When a membrane meets a droplet
Cells are the building blocks of our bodies. To perform the different functions required for life, cells organize their components (i.e. water, ions, lipids, proteins, DNA) in compartments called organelles. These organelles perform specialized functions, just like the different organs do in our body. While for a long time scientists have thought that all organelles were surrounded by a membrane (membrane-bound organelles), now we know that some components can condense into droplets as membrane-less organelles with liquid-like properties. These membrane-less organelles are known as biomolecular condensates. Little is known yet about the interaction between these biomolecular condensate droplets and the membrane-bound organelles. Researchers at the Max Planck Institute of Colloids and Interfaces in Potsdam developed synthetic membraneless organelles and visualized what happens when they meet a membrane. They showed that the interaction of biomolecular condensates and membranes can mutually reshape them and lead to dramatic morphologic changes, which can be tuned by changing external condition.

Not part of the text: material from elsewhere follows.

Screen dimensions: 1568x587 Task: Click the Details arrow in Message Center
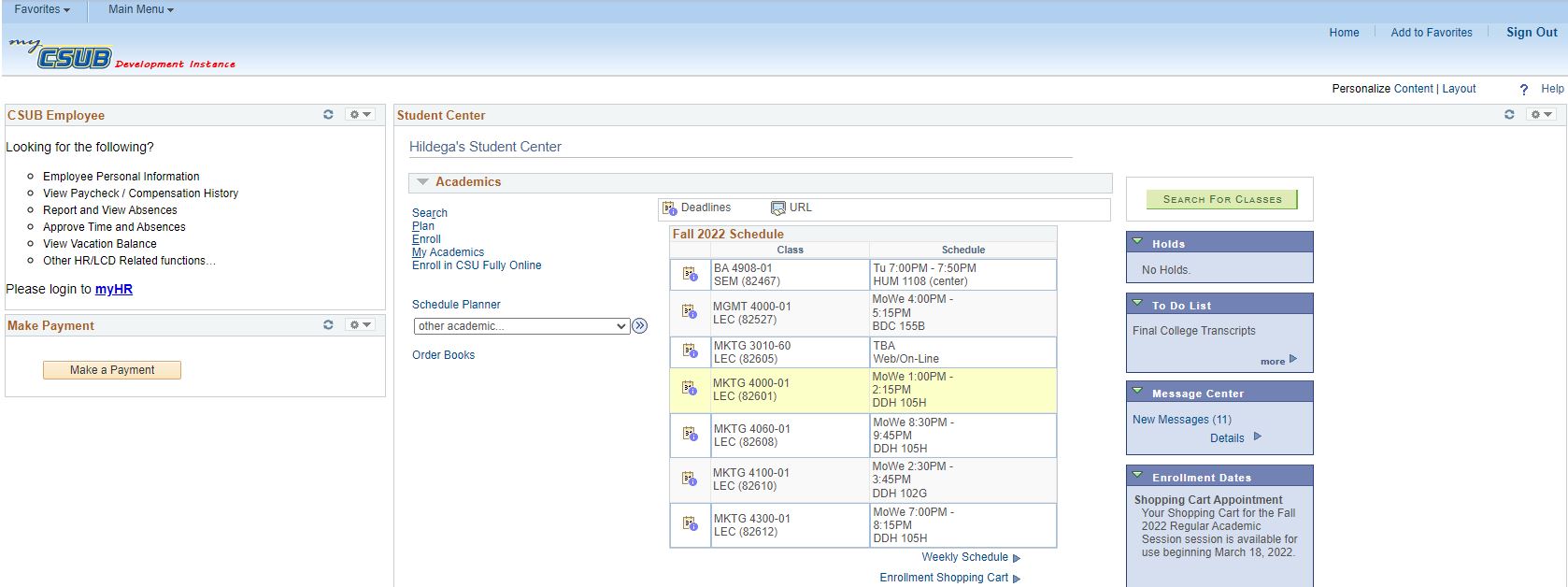point(1258,437)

Cells are the fundamental units of life, providing a unique and dynamic environment that enables the organization of molecules and chemical reactions necessary to sustain life. Within each cell, there are countless molecules, such as DNA, proteins, sugars, and lipids, that interact with each other in different ways. Scientists have been working to understand how cells organize these components to function in complex environments by creating synthetic cells with fewer components. This emerging field, known as synthetic biology, combines principles of engineering and biology to simplify and recreate natural biological systems. By taking apart and reconstructing natural components, researchers hope to engineer simple systems that can mimic certain cellular processes, enabling breakthroughs in medicine, biotechnology, and other areas.

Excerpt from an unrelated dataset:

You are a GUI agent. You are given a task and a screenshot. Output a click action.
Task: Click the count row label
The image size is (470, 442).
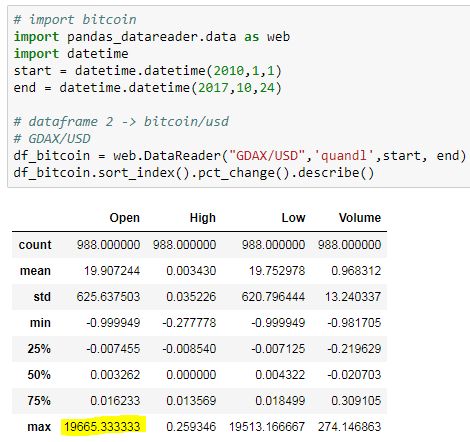pyautogui.click(x=35, y=245)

The cells and compartments inside them (organelles) are typically bound by a membrane. However, cells also have membrane-less organelles, called biomolecular condensates, that do not have a physical barrier around them, but they are made up of a mixture of different molecules that can stick together. These biomolecular condensates are found inside cells and help to keep things organized by separating different types of molecules into different areas. For example, some membrane-less organelles might contain a lot of proteins. By separating the proteins from other molecules in the cell, these organelles can protect them from degradation and regulate the activity of proteins by bringing them into close proximity thus facilitating interactions between them. They can also help to control the timing and location of protein activity within the cell. Scientists are studying membraneless organelles to learn more about how cells work and how they might be involved in cell physiology and also in diseases.
What happens when biomolecular condensates interact with membrane-bound organelles? This is a legitimate question, considering the abundance of membranous intracellular structures which makes the encounter with the droplets inevitable. The research team headed by Rumiana Dimova at the Max Planck Institute of Colloids and Interfaces explored this issue by using lipid membranes and biomolecular condensates as synthetic membrane-less organelles. By means of fluorescence microscopy, they showed that upon contact, biomolecular condensates can stick to membranes and spread, just like a droplet can sit or spread on a surface. However, because the membranes are a soft substrate, the biomolecular condensates can also deform and shape membranes, while simultaneously deforming themselves. Dr. Agustin Mangiarotti from the Dimova group observed that whether droplets like to spread on membranes or not can be tuned by simple parameters such as the salinity of the environment or by changing the membrane properties and composition. These results suggest that cells could take advantage of these interactions to modulate their organelle shape and interactions. The team described a new phenomenon, namely “interfacial ruffling” which is a mutual remodeling process that produces complex curved protrusions (see Image). The protrusions resemble the morphology of intracellular structures, such as the tubular network connecting the Golgi apparatus with the endoplasmic reticulum.
This work constitutes a step forward towards understanding the interaction between biomolecular condensates and membrane-bound organelles in cells, showing that biomolecular condensates can act as sculptors of intricate membrane structures, generating local curvature without the involvement of active processes. Additionally, these observations could pave the road to designing synthetic membrane-droplet based biomaterials and compartments with tunable properties.